Оба замолчали, как бы над раскрытой могилой. Обоюдное недоверие их таяло ежесекундно: чужая могила сближает. Еще не было и слабого веянья дружбы, но Митька уже признал человека в Фирсове, а Фирсов перестал прикидываться тем, чем он не был на самом деле: помогла этому ложь о ребеночке. Фирсову не улыбалось итти в духовники к Аггею, которого он представлял, как страшное извращенье лучшей выдумки ветхого человечества: бога и любви. Аггеем он не хотел сквернить еще ненаписанных страниц, ибо предугадывал, что яд ужасного знания сочится из меркнущих глаз Аггея и заражает как бы духовною чумой.

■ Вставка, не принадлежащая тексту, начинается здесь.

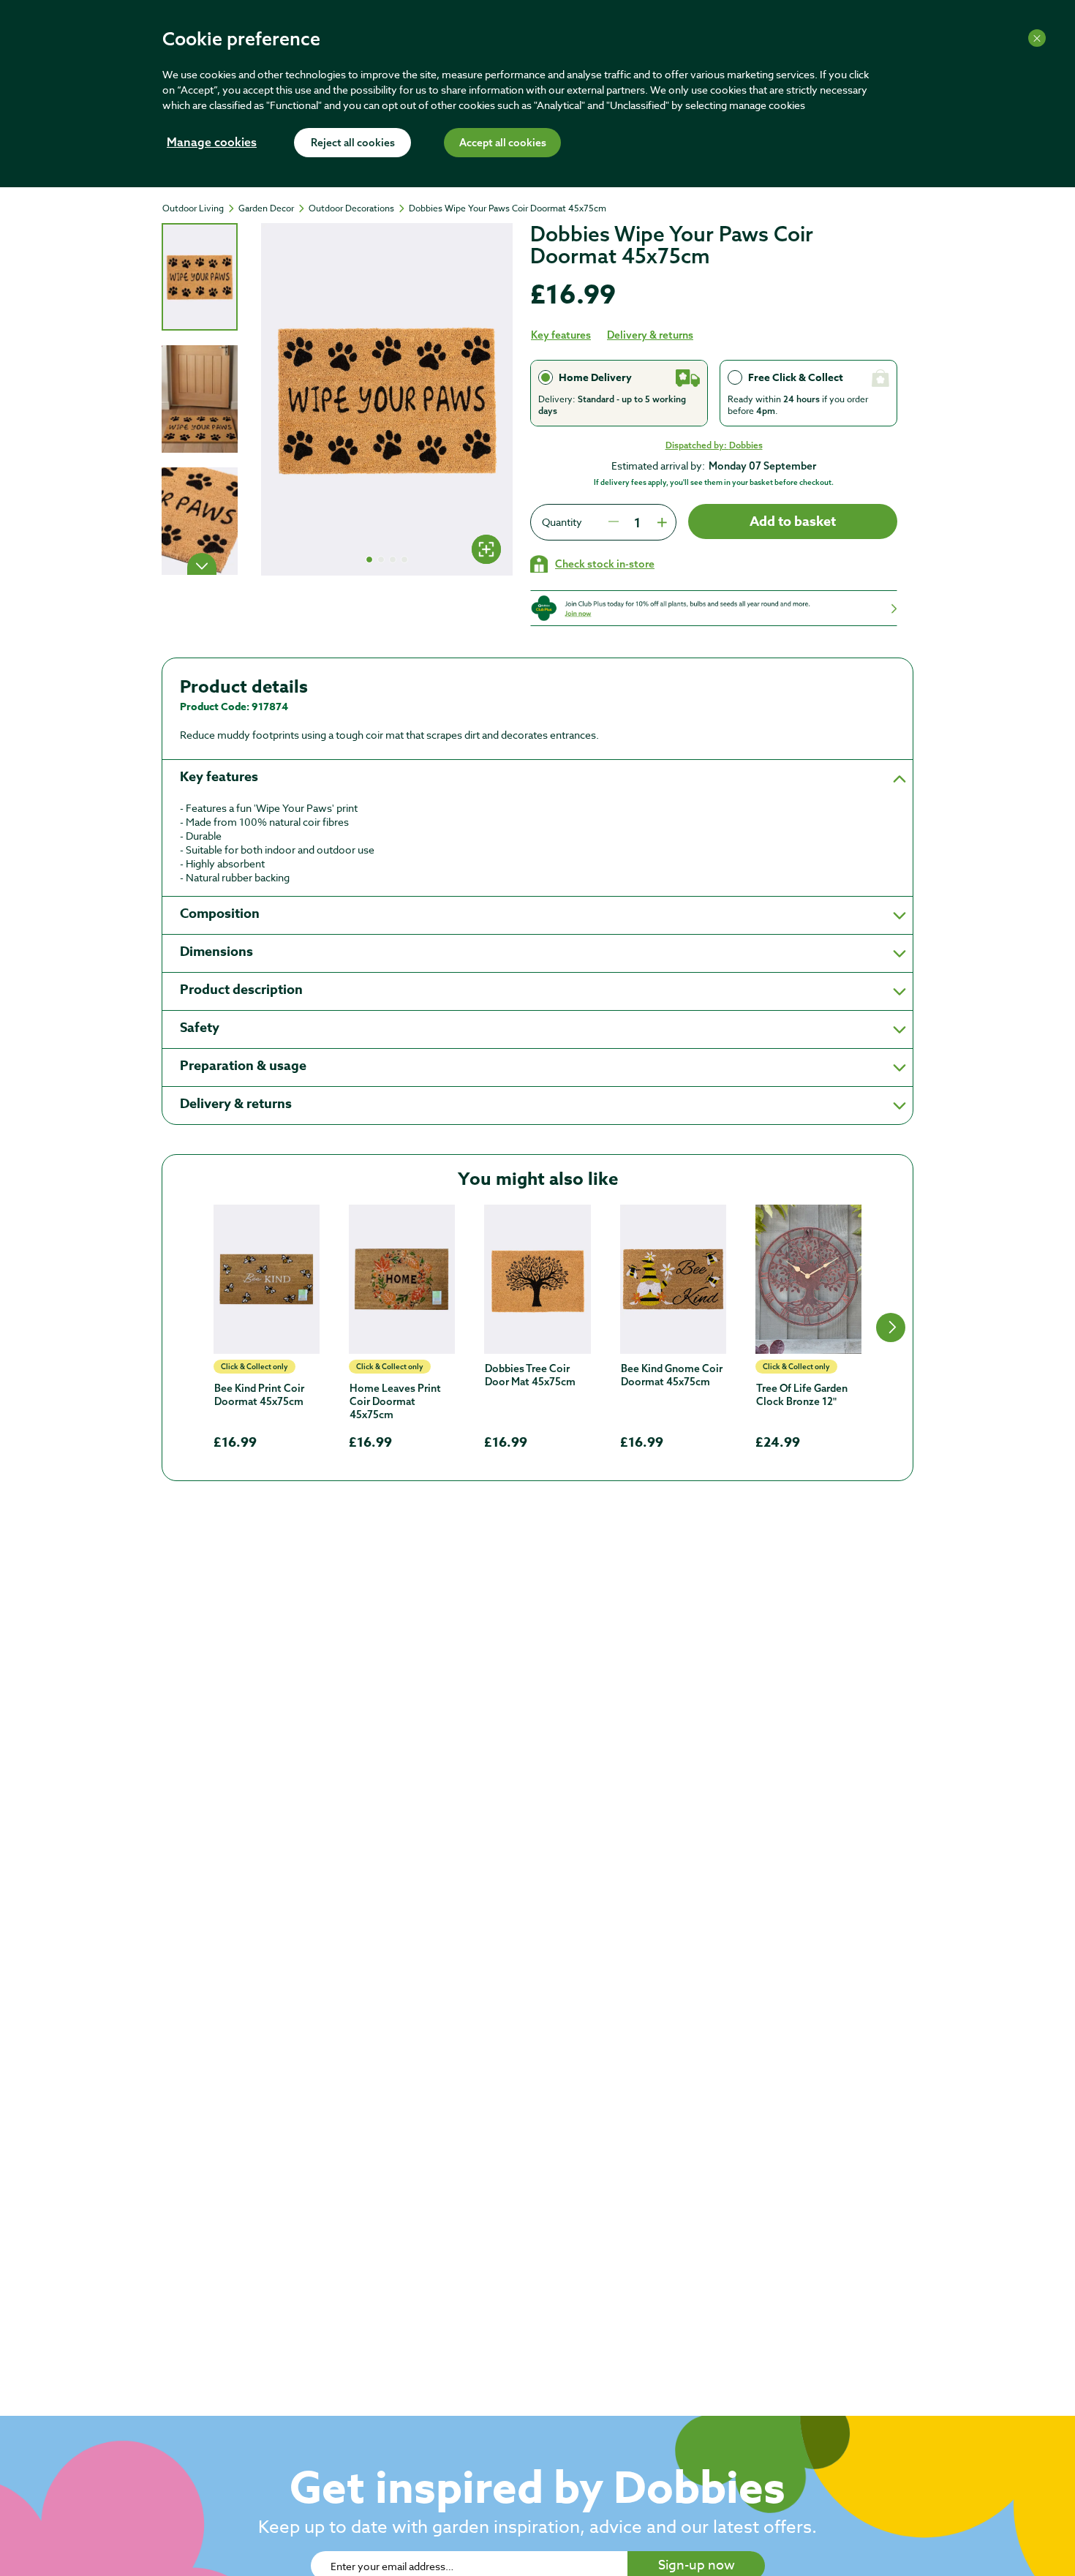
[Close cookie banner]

С деловой откровенностью Фирсов объяснил, что в повести имелось лишь одно вакантное место. (— Для вас, драгоценный Дмитрий Егорыч, — довольно дерзко показал пальцем Фирсов.) Остальные же персонажи существуют для подпевания метаниям героя, на манер как это делалось у древних греков. Аггей загромоздил бы повесть и потребовал бы огромного разбега. Внезапно новое соображение осенило Фирсова; не стесняясь Митьки, он набрасывал в записную книжку новые эпизоды, всплывшие на поверхность сочинительского ума. Карандаш едва поспевал с прытью детского кубаря носиться по бумаге. (Сломавшийся карандаш Фирсов зачинил наспех зубами, и тот в обгрызенном виде еще более неистовствовал.)

— Знаете, я охотно-с! У меня вот тут… — щелкнул он себя по лбу, — очень любопытная родилась идейка. С ним по-людски-то можно говорить?.. или уже только мимикой? Ага? (— Митька тем временем одевался. — ) Что ж, ведь я тоже вор, как и вы… только моих краж не замечает никто!